More than 4000 embryos were implanted into sows, out of which only ten piglets developed. In those ten piglets, only two were pig-primate chimeras identified with the aid of fluorescent protein. Only the two chimeras survived, and the eight piglets died. The chimeric piglets partly consisted of a very low proportion of monkey cells in the tissues of the liver, heart, spleen, skin, and lungs.

After a week, the two chimeric piglets died, and scientist Tang Hai suspects that pig-primates death may be due to the IVF process rather than chimerism.

Hai and his team are not in a mood to deprive; rather, he concludes the New Scientist report stating that the next step is to produce animals using a higher proportion of monkey cells. He also says that newly born pig will have one organ containing entirely of monkey cells.

Though Hai leads the study further, many scientist groups around the world fears of chimeras development due to ethical issues.
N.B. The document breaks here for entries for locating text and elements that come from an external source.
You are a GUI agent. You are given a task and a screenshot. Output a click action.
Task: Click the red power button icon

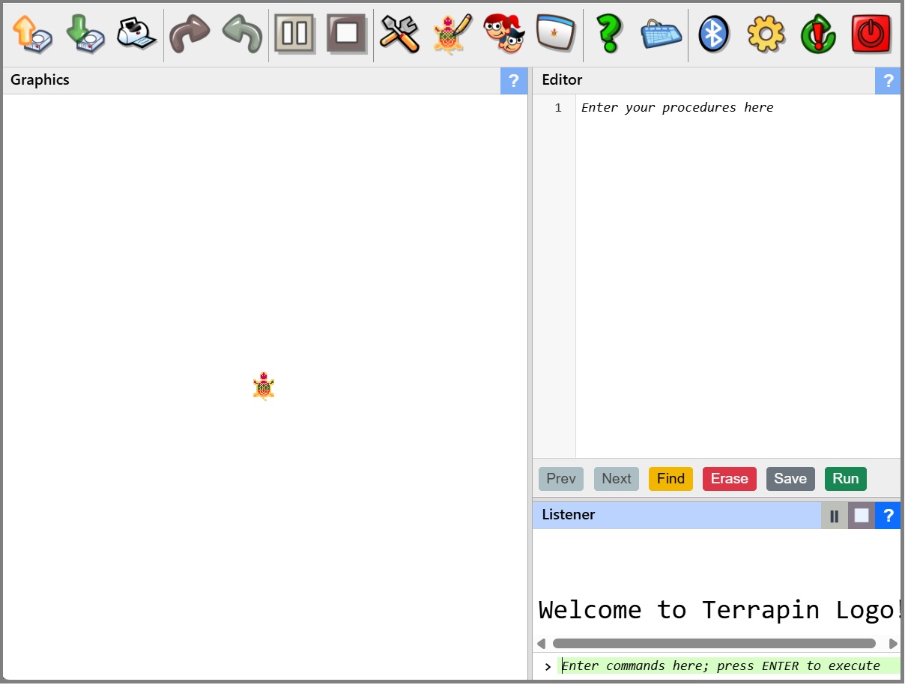pos(871,34)
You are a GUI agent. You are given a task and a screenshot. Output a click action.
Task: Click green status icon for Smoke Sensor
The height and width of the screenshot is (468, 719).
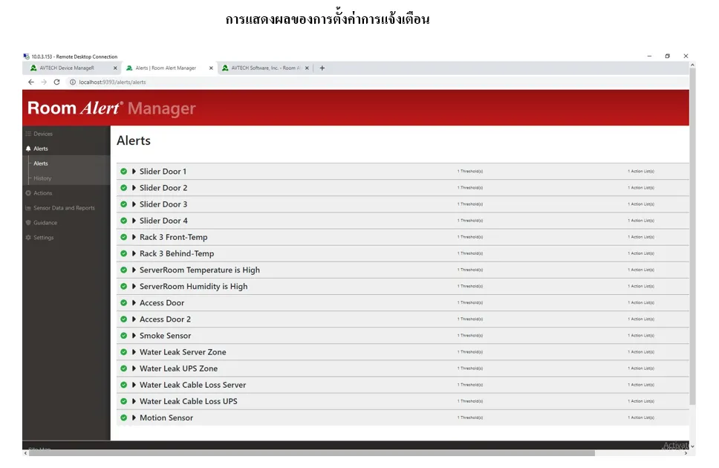pos(124,336)
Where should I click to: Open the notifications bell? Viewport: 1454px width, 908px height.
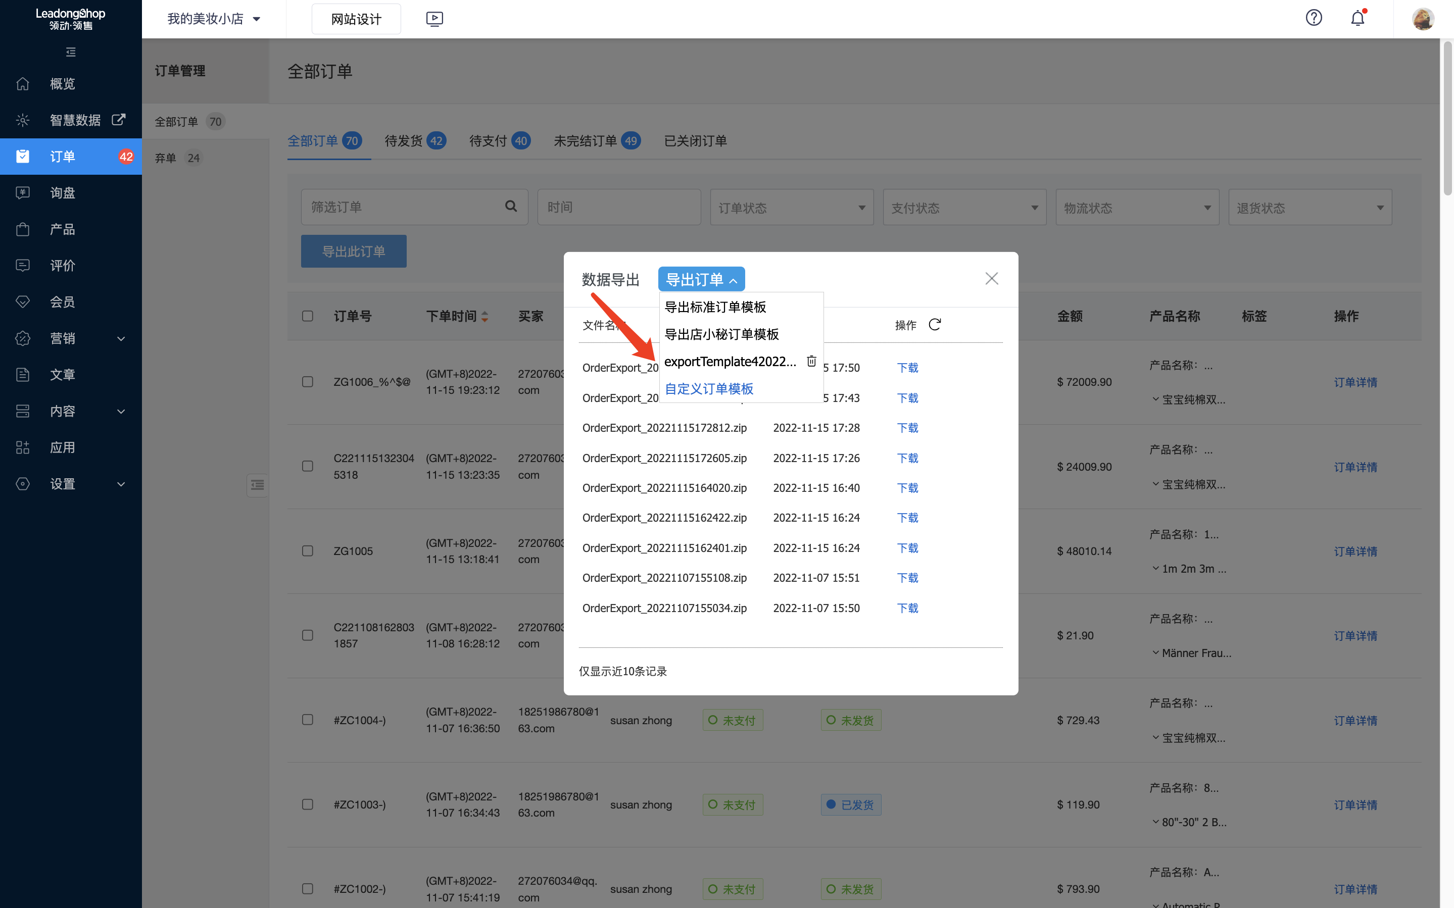[1357, 18]

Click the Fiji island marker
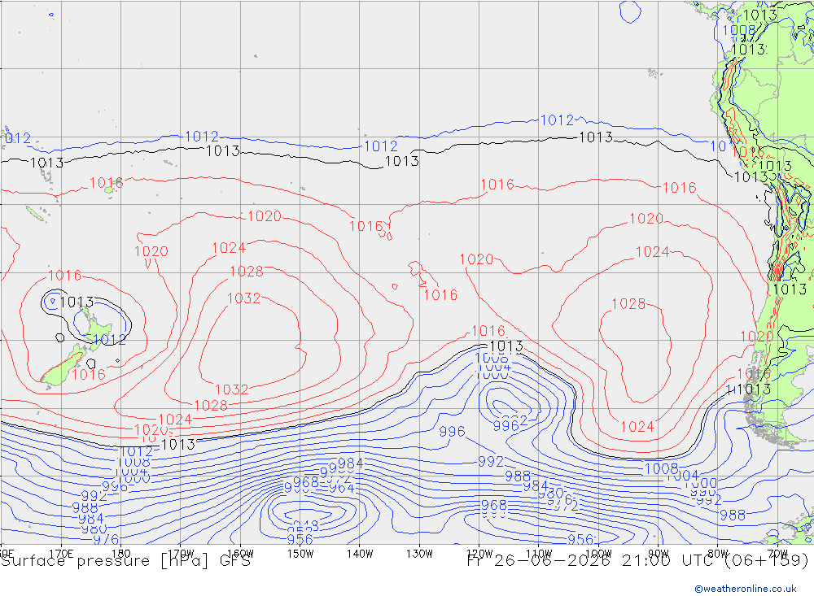coord(108,190)
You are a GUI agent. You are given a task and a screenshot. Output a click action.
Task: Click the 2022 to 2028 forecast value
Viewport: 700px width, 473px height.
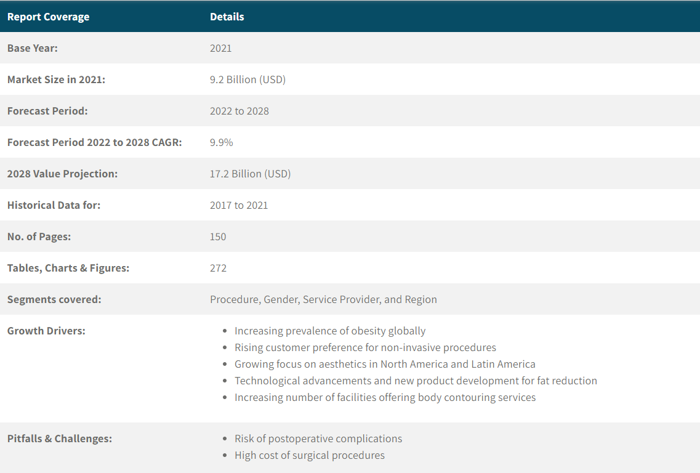coord(239,111)
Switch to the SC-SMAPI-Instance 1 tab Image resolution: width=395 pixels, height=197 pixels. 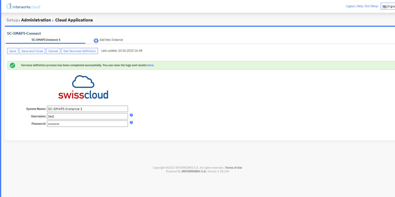pyautogui.click(x=46, y=40)
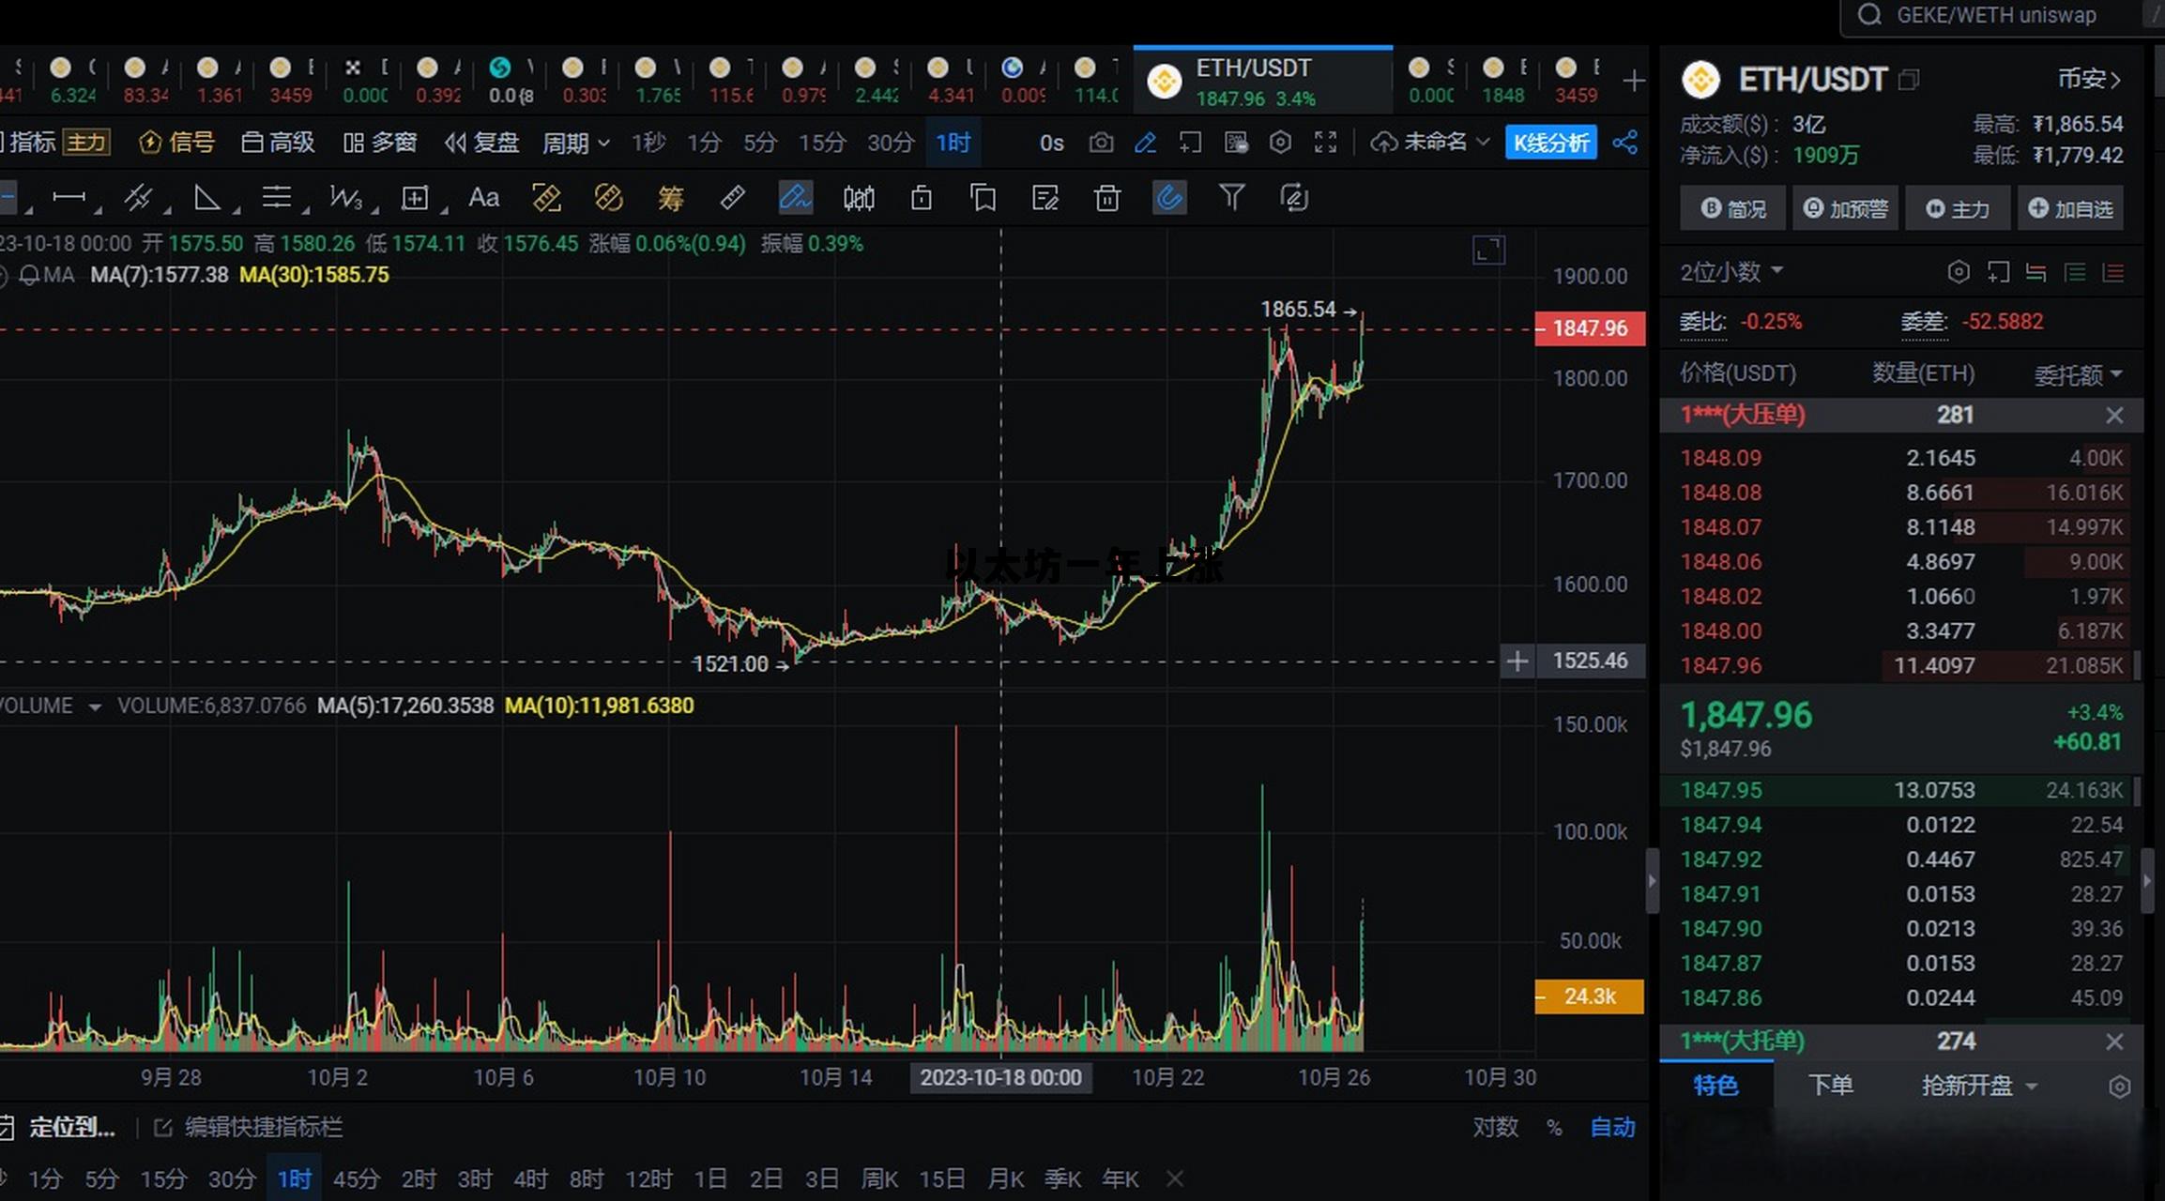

Juan Carlos Izpisua Belmonte’s team developed a human-pig chimera was created in January 2017, at the Salk Institute in California, but died after a month.

According to the Spanish newspaper's July report, Belmonte’s team has now created human-monkey chimeras, in work carried out in China, and the results are yet to publish. However, China never stops until developing primate Chimeras with partial human brains to better analyze diseases like Alzheimer's.

Hai's motive is to find an alternative for organ deficiency using chimeras, and he believes the research could offer a solution to organ donation.